There’s a version of my life I used to present to the world.
I had a degree. A house. A good job.
I ticked all the boxes that were meant to mean “you’re doing well.”
But behind closed doors, I was drowning.
Years of drug and alcohol use masked, managed, hidden in plain sight were the only thing keeping a lid on what was rising in me.
But it wasn’t just the alcohol. Or the drugs.
There was the self-harm no one saw.
The way I punished myself with food either by starving or stuffing, controlling or collapsing.
The way I picked at my skin. The way I tried to disappear inside my body.
The shame ran so deep it became a daily ritual. A quiet self-destruction that felt like control.
And beneath all of it the trauma I had spent a lifetime trying to forget.
The abuse.
The moments that should never happen to a child.
The things I never told anyone.
I had buried them. I’d told myself they didn’t matter anymore. That I was fine. That it was over.
But my body remembered.
And no amount of alcohol, food, or pretending could keep it down forever.
Then came the night I almost lost my husband.
I found him moments from death.
And in that moment, something inside me cracked for good.
It wasn’t just heartbreak. It was a rupture that pulled every buried truth to the surface.
I looked at my children and I saw it: the cycle. The pain repeating.

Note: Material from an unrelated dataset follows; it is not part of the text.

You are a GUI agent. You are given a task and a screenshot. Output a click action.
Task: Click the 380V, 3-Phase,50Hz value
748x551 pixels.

And I knew this lie I was living, it wasn’t just mine anymore.
It was leaking into them.
That was the moment it got real.
Not the moment I went on retreat.
Not the day I sat with a medicine.
But the moment I saw, with absolute clarity, that there was no going back.
This wasn’t a breakdown.
This was a reckoning.
This was the fire that burns everything that is not yours to carry.

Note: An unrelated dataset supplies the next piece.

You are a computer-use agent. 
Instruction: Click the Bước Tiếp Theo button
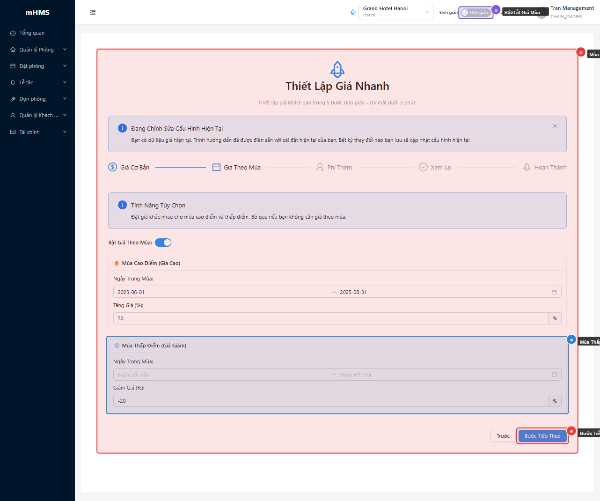pos(542,436)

And this was the beginning not of healing in the way I once imagined it,
but of becoming someone I had never allowed myself to be.
The unraveling didn’t look sacred. It didn’t look graceful.
It looked like crying in the kitchen. Shaking in the car.
It looked like confronting everything I’d spent years running from.
This Substack isn’t a timeline of healing.
It’s not a collection of insights.
It’s a space where I speak from the places I never planned to say out loud.
The places where the real work begins.
I’ll be sharing a short series of writings over the next few weeks letters, really.
They’re not polished. They’re not pretty. But they’re mine.
And they’re true.
This is the beginning.
Not of the path I chose,
but the one that chose me when I had nowhere left to hide.
Thanks for being here.
We go from here, one truth at a time.